Mais au-delà des solos, ce que je préfère sont leurs duos. Les échanges de Perchaud et Hoang, de Perchaud et Montana, de Montana et Kerecky, sont pleins d'un sentiment d'écoute, de respect, d'équilibre à trouver entre des sonorités parfois proches. C'est une musique qui respire, et qui emporte, dans de grands voyages où en entend parfois une patte Henri Texier, et à d'autres des souvenirs de pays lointains.
Si elle s'impose dans ce groupe comme une compositrice très attachante, elle reste aussi une batteuse. Dans ce rôle, elle se montre à la fois discrète et pleine d'énergie, une position assez paradoxale, où elle n'empiète pas sur les autres musiciens, mais où il suffit de l'écouter plus attentivement pour se rendre compte de la densité de son jeu, en plusieurs couches, joyeux et fluide.

anne paceo quintet à la péniche anako

Sur la page dédiée à ce quintet, on peut écouter quelques morceaux, en démo ou en live. Je mesure les progrès faits en quelques mois. Encore un peu de rodage, et ce sera un très grand groupe.
Pour le dernier morceau, Gueorgui Kornazov, venu avec quelques exemplaires de son nouveau CD, vient sur scène pour rugir férocement sur "Toutes les fées étaient là". Et Antonin-Tri Hoang lui répond sur le même registre, on peut ajouter la capacité d'adaptation aux cartes nombreuses de ce jeune homme ! (qui a par ailleurs rédigé un très intéressant mémoire sur "Finir la musique", disponible sur son éphémère blogue).

Spotify: Pierre Perchaud – Par quatre chemins, John Taylor Stéphane Kerecky – Patience

lundi 6 juin 2011

Vigh - Vallet, Payen - Cathala (La Guillotine - 5 Juin 2011)

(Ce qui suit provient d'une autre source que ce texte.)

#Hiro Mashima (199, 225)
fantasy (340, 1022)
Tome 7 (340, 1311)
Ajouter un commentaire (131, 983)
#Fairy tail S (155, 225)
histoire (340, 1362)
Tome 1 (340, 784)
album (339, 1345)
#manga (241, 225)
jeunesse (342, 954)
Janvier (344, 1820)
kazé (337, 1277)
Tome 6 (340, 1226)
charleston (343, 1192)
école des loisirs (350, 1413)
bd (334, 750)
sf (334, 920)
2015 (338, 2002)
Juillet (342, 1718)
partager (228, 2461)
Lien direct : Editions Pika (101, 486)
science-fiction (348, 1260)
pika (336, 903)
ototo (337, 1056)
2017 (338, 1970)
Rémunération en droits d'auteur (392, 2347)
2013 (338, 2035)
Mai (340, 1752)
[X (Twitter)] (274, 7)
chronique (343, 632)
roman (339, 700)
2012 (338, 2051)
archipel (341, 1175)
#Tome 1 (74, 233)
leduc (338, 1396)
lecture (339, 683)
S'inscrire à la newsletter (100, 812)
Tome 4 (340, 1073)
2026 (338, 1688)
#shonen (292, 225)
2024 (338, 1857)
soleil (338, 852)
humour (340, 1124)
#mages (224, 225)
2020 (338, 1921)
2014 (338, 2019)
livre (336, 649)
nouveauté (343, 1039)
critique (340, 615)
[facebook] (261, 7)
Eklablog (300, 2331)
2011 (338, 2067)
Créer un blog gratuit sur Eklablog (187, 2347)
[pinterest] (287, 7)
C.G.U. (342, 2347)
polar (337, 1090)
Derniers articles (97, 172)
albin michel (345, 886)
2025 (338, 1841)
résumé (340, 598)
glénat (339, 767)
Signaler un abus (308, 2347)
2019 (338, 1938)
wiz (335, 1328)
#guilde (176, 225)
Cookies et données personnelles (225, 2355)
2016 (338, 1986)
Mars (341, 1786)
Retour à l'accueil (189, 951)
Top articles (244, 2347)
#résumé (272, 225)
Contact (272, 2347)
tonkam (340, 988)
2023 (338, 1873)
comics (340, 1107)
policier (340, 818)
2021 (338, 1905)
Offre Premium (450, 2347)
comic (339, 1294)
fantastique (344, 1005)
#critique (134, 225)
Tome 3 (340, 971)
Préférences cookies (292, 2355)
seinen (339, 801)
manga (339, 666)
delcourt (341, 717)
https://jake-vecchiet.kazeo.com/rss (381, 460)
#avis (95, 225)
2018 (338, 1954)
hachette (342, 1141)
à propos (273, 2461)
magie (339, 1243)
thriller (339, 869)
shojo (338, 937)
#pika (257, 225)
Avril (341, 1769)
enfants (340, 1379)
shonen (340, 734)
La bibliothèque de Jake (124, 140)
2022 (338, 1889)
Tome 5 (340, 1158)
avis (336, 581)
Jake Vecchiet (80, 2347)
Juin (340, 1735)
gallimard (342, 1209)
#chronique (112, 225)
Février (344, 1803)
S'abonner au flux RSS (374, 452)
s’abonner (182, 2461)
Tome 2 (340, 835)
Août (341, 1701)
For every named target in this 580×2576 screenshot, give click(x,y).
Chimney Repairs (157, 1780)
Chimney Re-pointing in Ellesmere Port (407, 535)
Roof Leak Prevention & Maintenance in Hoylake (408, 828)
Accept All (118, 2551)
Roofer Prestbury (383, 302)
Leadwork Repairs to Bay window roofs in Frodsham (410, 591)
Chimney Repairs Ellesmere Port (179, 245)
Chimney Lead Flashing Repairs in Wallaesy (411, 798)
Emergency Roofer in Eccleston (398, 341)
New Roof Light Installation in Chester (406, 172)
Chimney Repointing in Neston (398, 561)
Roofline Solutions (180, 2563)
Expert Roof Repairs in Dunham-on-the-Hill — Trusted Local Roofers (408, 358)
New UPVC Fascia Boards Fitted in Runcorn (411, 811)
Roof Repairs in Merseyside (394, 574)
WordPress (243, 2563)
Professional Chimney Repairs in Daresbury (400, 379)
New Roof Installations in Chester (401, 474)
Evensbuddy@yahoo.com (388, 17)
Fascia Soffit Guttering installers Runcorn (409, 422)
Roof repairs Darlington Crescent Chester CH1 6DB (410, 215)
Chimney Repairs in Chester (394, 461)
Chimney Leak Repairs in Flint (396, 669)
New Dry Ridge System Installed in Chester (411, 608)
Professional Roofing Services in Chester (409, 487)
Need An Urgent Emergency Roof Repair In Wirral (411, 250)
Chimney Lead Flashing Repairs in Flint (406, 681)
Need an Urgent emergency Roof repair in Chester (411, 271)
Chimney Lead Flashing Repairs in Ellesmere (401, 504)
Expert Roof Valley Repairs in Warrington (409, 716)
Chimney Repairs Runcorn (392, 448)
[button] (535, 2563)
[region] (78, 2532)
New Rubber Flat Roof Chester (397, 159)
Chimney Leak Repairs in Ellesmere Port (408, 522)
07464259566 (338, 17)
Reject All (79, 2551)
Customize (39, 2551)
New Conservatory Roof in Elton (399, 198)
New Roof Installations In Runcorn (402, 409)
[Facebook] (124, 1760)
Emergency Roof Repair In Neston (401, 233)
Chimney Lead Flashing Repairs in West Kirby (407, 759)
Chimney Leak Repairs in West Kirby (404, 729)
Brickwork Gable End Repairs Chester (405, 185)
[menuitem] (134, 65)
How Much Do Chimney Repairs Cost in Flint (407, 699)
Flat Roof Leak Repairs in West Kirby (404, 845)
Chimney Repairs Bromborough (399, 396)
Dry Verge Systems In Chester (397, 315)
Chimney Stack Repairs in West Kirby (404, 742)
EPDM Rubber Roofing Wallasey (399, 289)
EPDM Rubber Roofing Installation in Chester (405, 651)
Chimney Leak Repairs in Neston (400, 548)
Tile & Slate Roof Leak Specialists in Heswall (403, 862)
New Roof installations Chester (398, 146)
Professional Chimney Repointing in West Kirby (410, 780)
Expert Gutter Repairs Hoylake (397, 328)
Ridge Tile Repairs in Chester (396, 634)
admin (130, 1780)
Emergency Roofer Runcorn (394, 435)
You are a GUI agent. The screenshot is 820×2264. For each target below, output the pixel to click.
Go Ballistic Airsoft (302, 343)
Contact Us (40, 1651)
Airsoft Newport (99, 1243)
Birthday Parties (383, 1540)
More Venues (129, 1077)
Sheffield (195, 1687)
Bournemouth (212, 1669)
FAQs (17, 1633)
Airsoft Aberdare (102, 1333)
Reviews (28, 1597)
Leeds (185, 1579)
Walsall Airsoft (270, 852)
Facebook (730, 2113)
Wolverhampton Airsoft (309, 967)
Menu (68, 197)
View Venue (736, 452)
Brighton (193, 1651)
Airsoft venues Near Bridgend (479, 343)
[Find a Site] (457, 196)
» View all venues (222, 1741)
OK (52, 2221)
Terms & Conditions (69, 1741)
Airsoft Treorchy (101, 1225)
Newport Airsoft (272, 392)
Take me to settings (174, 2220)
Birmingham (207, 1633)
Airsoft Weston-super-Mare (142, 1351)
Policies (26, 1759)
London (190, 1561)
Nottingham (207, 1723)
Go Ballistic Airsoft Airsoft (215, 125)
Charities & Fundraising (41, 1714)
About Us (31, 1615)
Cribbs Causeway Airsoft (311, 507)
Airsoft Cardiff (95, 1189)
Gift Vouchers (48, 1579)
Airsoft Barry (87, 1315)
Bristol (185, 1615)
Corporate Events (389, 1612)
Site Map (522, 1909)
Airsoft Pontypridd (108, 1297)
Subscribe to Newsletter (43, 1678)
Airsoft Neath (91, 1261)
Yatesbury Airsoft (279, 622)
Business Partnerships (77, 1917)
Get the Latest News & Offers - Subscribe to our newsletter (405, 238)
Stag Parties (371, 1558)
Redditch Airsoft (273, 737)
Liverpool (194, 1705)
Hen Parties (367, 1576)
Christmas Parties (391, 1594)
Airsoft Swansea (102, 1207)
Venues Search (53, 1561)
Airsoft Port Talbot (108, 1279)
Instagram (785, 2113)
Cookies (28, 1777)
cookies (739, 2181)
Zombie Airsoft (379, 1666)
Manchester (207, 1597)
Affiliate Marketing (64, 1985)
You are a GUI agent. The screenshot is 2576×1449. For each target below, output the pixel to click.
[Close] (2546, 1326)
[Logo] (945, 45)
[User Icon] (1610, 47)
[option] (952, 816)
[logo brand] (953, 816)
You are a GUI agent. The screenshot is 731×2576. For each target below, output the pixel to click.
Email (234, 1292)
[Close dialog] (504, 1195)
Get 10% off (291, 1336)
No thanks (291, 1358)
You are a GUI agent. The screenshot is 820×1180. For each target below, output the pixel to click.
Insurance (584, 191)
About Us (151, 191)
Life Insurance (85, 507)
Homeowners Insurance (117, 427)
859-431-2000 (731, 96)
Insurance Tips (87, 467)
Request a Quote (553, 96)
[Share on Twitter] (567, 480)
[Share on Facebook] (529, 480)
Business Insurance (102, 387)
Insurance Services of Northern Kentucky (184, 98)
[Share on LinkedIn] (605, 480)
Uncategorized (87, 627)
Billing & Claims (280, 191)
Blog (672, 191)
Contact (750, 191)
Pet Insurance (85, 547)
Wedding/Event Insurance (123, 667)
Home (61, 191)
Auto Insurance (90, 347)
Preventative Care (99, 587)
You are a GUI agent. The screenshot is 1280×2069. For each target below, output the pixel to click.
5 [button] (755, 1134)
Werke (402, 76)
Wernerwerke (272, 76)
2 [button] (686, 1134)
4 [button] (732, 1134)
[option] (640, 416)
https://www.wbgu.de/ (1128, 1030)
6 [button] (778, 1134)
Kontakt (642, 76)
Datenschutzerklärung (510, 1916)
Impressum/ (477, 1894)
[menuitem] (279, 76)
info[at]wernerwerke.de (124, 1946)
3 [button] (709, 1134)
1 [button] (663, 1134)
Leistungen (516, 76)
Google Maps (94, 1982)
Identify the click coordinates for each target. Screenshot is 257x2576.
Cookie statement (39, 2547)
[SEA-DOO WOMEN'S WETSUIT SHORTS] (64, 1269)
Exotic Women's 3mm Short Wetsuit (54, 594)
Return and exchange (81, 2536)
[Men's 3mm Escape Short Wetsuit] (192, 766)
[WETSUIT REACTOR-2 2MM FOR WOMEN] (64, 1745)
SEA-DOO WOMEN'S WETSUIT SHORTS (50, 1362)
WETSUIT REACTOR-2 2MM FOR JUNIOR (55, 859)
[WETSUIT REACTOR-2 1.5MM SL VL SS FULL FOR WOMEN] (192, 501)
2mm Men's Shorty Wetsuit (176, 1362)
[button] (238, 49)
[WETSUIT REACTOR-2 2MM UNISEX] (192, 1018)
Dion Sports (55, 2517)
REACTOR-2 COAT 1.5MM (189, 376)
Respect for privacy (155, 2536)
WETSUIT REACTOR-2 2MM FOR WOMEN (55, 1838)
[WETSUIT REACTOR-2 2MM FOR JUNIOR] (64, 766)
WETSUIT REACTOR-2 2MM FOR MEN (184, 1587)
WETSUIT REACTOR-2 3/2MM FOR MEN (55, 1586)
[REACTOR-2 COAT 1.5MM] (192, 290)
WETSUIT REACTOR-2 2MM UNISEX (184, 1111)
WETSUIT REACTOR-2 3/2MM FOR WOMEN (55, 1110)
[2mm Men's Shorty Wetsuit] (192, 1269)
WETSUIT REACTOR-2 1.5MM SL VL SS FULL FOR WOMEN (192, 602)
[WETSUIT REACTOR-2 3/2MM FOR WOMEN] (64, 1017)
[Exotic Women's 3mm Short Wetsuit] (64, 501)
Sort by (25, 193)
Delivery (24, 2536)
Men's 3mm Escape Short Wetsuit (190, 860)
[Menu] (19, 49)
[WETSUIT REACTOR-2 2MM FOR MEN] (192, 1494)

"La Guillotine" est un lieu peu défini, peut-être un ancien bar, aujourd'hui une allure de squat, un hangar avec un établi d'un coté où on paie sa PAF de 5 euros, une collection hétéroclite de chaises et de bancs, et un débarras où trainent les restes d'un piano, un tas de chaussures, une pauvre bibliothèque garnie de livres poussiéreux ...
S'y tient chaque premier dimanche du mois les "dimanches de l'impro", où se produisent devant quelques curieux (nous étions pour cette dernière session de l'année une quinzaine) des musiciens / danseurs / troupe de théâtre / autres.

András Vigh - Gino Vallet

En première partie, ces deux-là se rencontrent pour la première fois.
Gino Vallet joue du clavier, un synthétiseur où il s'est sélectionné au fil des ans une gamme de sonorités assez restreinte : clavecin, xylophone, nappe spatiale, et effets spéciaux (entre balles de ping-pong et portes grinçante, créé m'expliquera-t-il à partir de verres d'orangeade s'entrechoquant). Il est souvent en approche rythmique, qui parfois se complexifie de belle manière, ou bricole des fugues et variations de belle facture classique, et s'amuse avec ses sons spéciaux. Un petit piano jouet donne une touche momentanée de naïveté ludique et attendrissante.
Mais le plus surprenant vient de son collègue András Vigh, qui joue de la vielle à roue. Mais sans jamais sonner comme un instrument traditionnel. En ne donnant que de courts coups sur la roue, ou au contraire en la tournant à vide, en tapant sur les touches comme s'il s'agissait d'une percussion, en utilisant les cordes sympathiques pizzicati, il transforme son instrument en riche générateur de sons variés. Et comme il est électrifié, il peut aussi en saturer le son.
Cela donne une des belles séquences de leur heure d'impro : Vallet jouant du clavecin façon Ligeti, et Vigh prenant le lead en saturant façon Hendrix. Il y aura aussi des moments très spatiaux, voyage galactique bien servi. De façon générale, un bon set, surtout pour une première rencontre, les sons choisis au synthé pouvant facilement décontenancer le vielliste.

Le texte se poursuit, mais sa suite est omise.